1. I am able to set this up in Minitab using some tricks, for a factorial design on the machine settings, but I would really rather do a central composite design on the machine settings. Does anyone know if this will cause an issue? I do not think so but just want to check.

2. Does anyone know of a good reference for split plot designs, or how to treat hard to cahnge variables?

3. The response will be the number of defects of a specific type. Does the response being limited to inter values cause any concerns? I think that I should report this as a percent. Does limiting the range to 0 to 1 raise any issues.

1. Minitab is capable of creating central composite designs. Search Minitab Help for information and examples. It should not cause any issues if properly set up.
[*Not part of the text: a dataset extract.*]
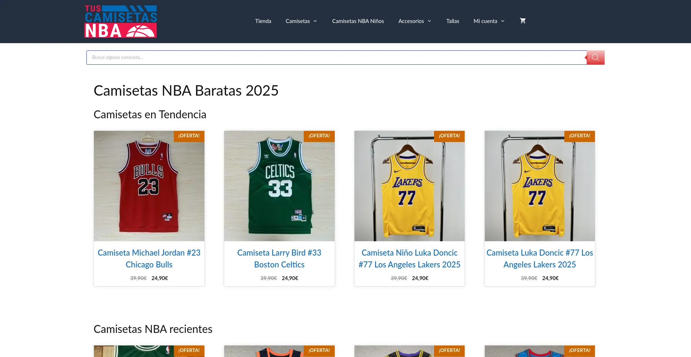Click the basketball graphic in the site logo
The width and height of the screenshot is (691, 357).
pos(140,31)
2. Split plot designs are the correct approach for this scenario. Try these links http://www.itl.nist.gov/div898/handbook/pri/section5/pri55.htm and http://ansc.umd.edu/wwwfaculty/Douglass/Lecture Notes/08SplitPlot S04 Lec.pdf

3. DOEs are normally analyzed using ANOVA, which requires discrete levels of the x-variable and a continuous y-variable. If you must use a discrete y-variable, you may be forced to use a chi-square analysis, or a technique such as Taguchi's accumulation analysis.

Can you use defect size, or defect density (# / unit area)? If you can somehow transform your response into a continuous variable, your chances of success are much greater.
 
D

davis007

Thank you Miner

The defect ether is or is not present in the part. So the best i can do is a continuous variable between 0 and 1, frequency. I will look into transforming the response.


New information.

We have agreed on 3 factors on the equipment side, and to only test one manufacturer. Unfortunately the lot size of material will only allow us to test 4 set points per lot.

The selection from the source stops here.